**WORK TO BE COMPLETED:**
Can you copy out the rows from the line with "At what (x,y)" up to and including the line with "has width=1670, height=925.", leaving out the pictures?

(Pixel coordinate grounding rows)
##############################

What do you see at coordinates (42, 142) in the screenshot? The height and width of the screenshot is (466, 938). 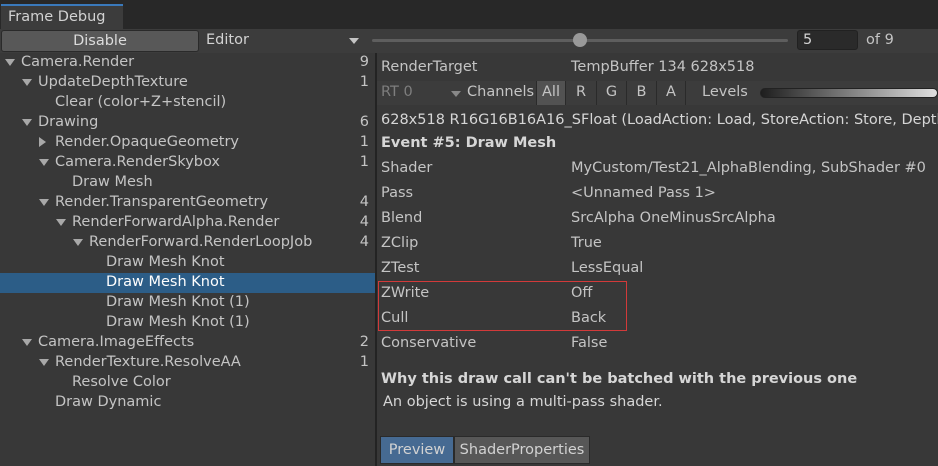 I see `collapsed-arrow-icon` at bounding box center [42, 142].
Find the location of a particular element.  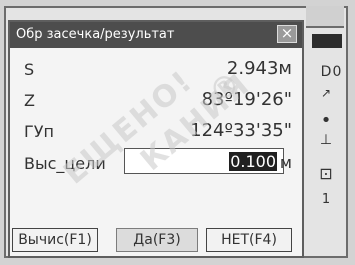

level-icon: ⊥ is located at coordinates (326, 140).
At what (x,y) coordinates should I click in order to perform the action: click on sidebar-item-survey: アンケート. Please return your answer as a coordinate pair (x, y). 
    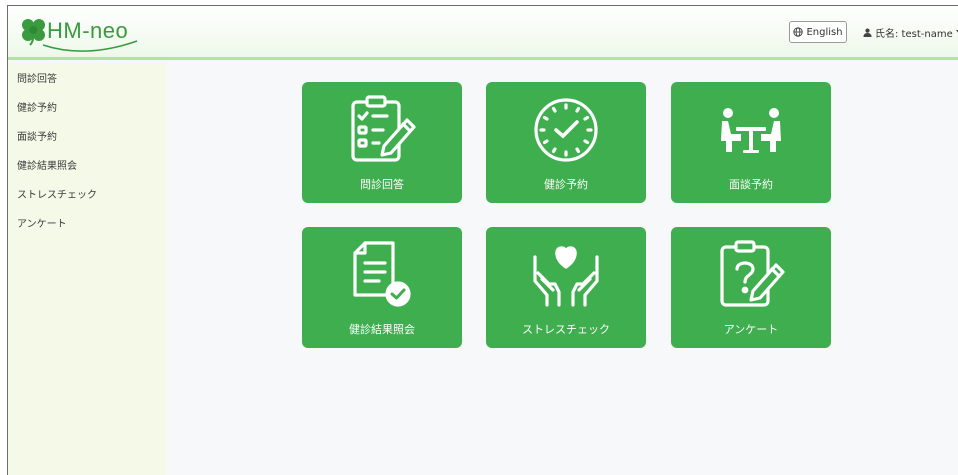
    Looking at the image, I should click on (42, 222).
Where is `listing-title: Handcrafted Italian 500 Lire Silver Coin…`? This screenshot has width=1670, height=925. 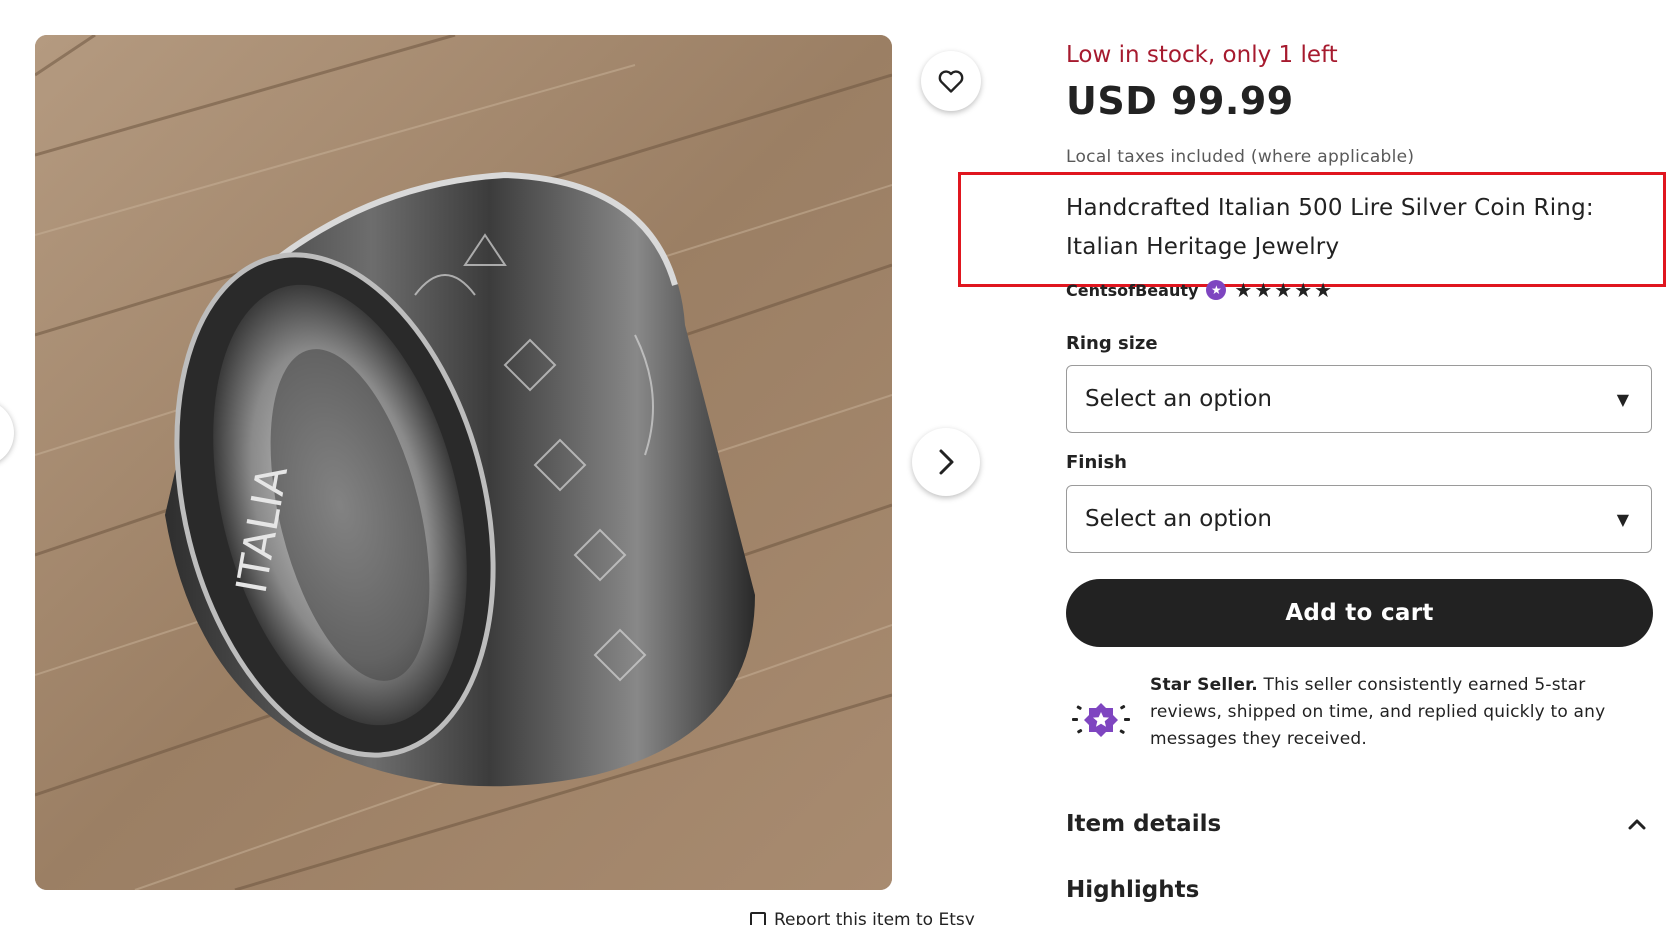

##############################

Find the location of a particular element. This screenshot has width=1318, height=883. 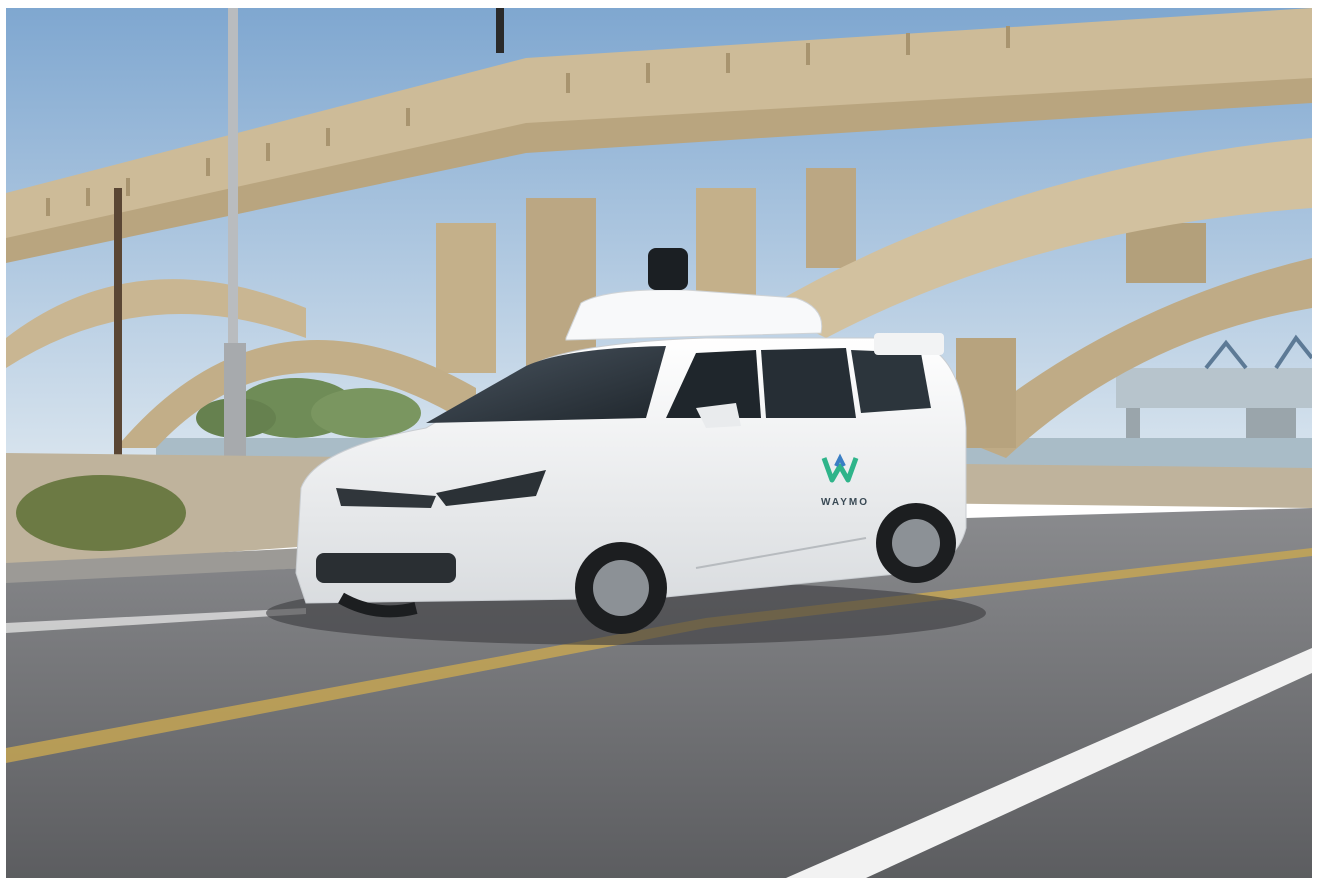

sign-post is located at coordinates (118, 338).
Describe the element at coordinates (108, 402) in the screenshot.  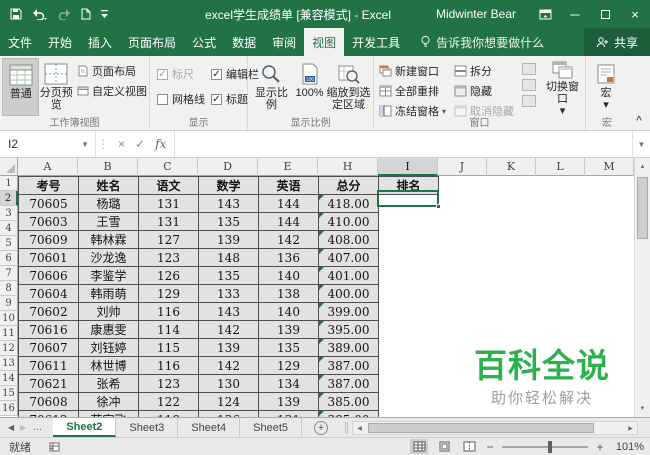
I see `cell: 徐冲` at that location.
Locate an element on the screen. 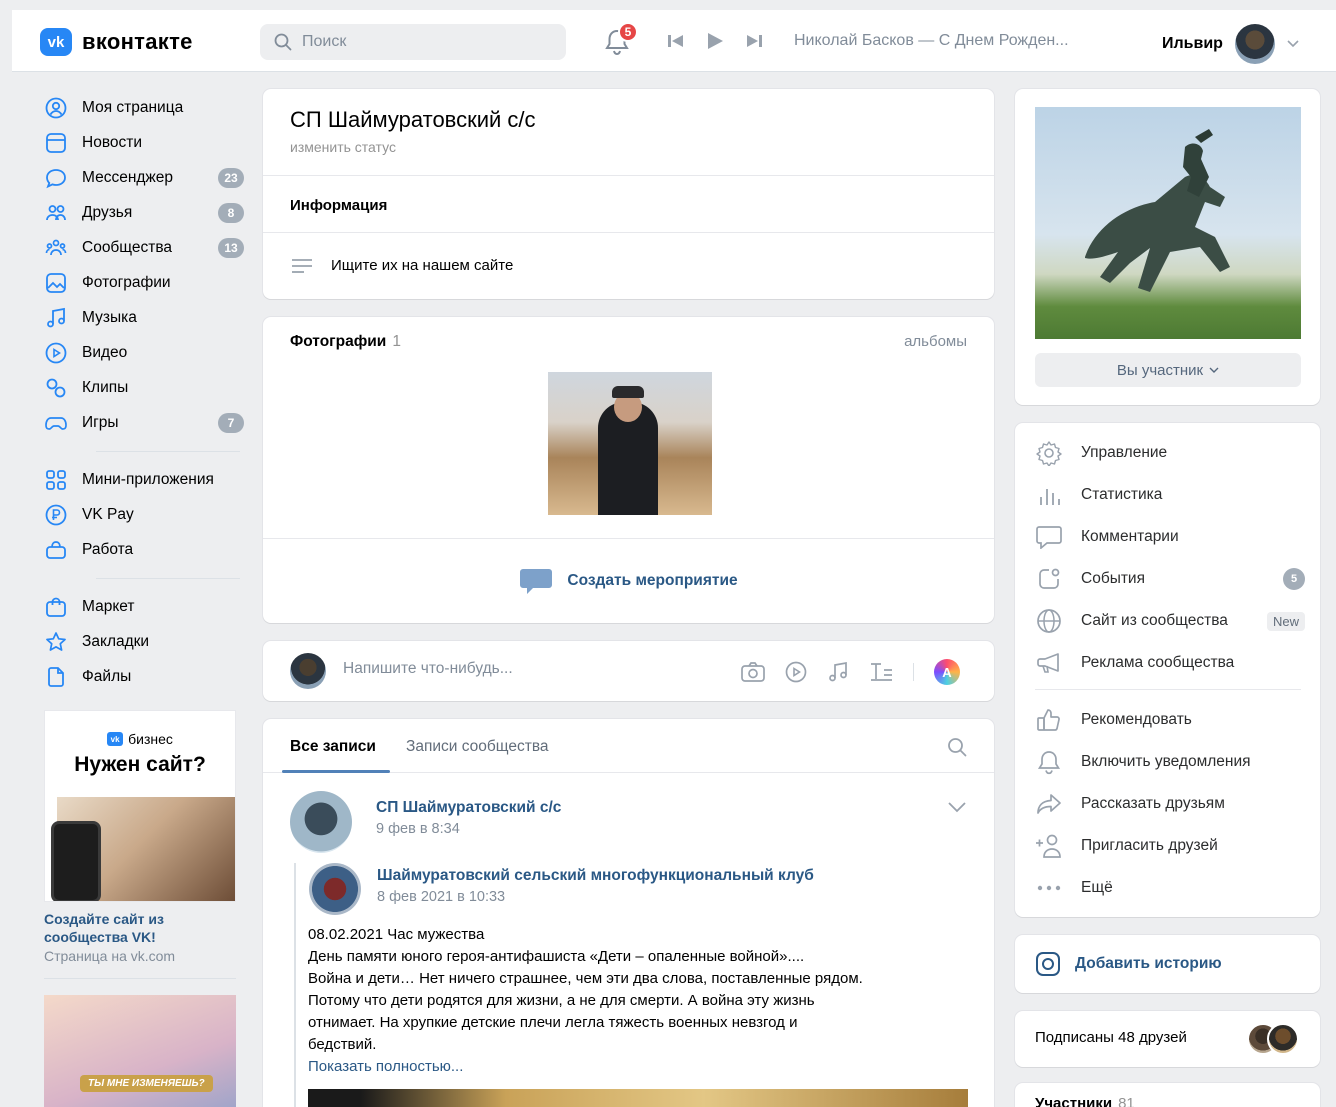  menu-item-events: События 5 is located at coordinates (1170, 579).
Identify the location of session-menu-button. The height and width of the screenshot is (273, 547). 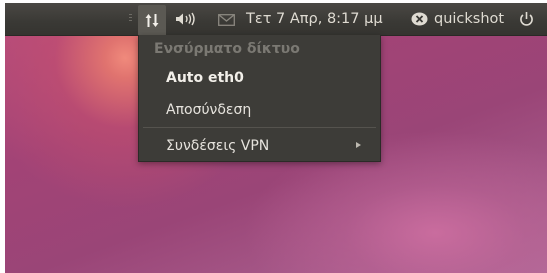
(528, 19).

##############################

**EXPECTED ANSWER:**
At what (x,y) coordinates should I click in order to perform the action: click on sidebar-item-survey: アンケート. Please return your answer as a coordinate pair (x, y). 
    Looking at the image, I should click on (42, 222).
Where is `listing-title: Handcrafted Italian 500 Lire Silver Coin…`? This screenshot has width=1670, height=925. 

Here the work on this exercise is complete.